View Source EXLA (EXLA v0.9.2)

Google's XLA (Accelerated Linear Algebra) compiler/backend for Nx.

It supports just-in-time (JIT) compilation to GPU (both CUDA and ROCm) and TPUs.

XLA binaries

EXLA relies on the XLA package to provide the necessary XLA binaries. Whenever possible it tries to download precompiled builds, but you may need to build from source if there is no version matching your target environment. For more details, including GPU/TPU support and requirements see the XLA docs.

Version requirements

For precise requirements, such as CUDA and cuDNN versions, see XLA docs.

Configuration

EXLA ships with a backend to store tensors and run computations on. Generally speaking, the backend is enabled globally in your config/config.exs (or config/ENV.exs) with the following:

import Config
config :nx, :default_backend, EXLA.Backend

In a script/notebook, you would do:

Mix.install([
  {:exla, "~> 0.2"}
])

Nx.global_default_backend(EXLA.Backend)

From now on, all created tensors will be allocated directly on the given EXLA.Backend. You can use functions such as Nx.backend_transfer/2 to explicitly transfer tensors.

EXLA will pick an available client to allocate and compute tensors, in this order: :cuda, :rocm, :tpu, and :host (CPU). See the "Clients" section below for more information.

To use GPUs/TPUs, you must also set the appropriate value for the XLA_TARGET environment variable. If you have GPU/TPU enabled, we recommend setting the environment variable for your machine altogether. For CUDA, setting ELIXIR_ERL_OPTIONS="+sssdio 128" is also required on more complex operations to increase CUDA's compiler stack size.

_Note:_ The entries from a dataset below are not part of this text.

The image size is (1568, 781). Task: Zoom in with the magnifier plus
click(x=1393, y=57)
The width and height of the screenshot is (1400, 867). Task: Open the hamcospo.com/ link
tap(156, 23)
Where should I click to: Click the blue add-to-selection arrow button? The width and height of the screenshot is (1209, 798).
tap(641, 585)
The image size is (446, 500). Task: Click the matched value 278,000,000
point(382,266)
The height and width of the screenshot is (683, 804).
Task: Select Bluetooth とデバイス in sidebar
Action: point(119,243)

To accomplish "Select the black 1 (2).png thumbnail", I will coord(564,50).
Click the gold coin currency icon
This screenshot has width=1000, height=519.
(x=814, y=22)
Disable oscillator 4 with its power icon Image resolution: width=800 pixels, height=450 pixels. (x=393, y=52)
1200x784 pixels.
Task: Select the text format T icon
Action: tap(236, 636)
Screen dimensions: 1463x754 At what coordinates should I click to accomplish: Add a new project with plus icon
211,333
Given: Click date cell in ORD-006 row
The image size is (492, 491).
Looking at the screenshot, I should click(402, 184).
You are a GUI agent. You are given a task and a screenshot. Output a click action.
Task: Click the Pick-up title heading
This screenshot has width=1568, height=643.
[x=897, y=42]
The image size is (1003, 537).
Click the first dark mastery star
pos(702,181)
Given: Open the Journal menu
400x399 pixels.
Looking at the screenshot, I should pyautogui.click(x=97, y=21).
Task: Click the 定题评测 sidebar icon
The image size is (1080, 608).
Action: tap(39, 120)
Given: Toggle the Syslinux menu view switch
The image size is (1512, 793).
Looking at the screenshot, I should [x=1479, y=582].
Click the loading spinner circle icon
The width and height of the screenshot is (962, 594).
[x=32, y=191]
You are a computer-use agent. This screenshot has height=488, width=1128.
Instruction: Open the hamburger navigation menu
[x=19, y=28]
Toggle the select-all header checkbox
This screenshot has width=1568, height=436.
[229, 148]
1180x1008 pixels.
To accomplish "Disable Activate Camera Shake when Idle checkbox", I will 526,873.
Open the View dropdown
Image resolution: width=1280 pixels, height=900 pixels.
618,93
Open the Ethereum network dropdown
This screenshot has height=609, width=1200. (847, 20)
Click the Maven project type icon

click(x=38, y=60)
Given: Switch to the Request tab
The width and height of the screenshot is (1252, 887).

Note that setting the EXLA.Backend does not enable the EXLA compiler. You must still pass the compiler: EXLA option to Nx.Defn functions or call the functions in this module.

Options

The options accepted by EXLA backend/compiler are:

  • :client - an atom representing the client to use. The default client is chosen on this order: :cuda, :rocm, :tpu, and :host.

  • :device_id - the default device id to run the computation on. Defaults to the :default_device_id on the client

  • :precision - control the tradeoff between speed and accuracy for array computations on accelerator backends (i.e. TPU and GPU). It must be one of:

    • :default - Fastest mode, but least accurate. Performs computations in bfloat16

    • :high - Slower but more accurate. Performs float32 computations in 3 bfloat16 passes, or using tensorfloat32 where available

    • :highest - Slowest but most accurate. Performs computations in float32 or float64 as applicable

Clients

The EXLA library uses a client for compiling and executing code. Those clients are typically bound to a platform, such as CPU or GPU.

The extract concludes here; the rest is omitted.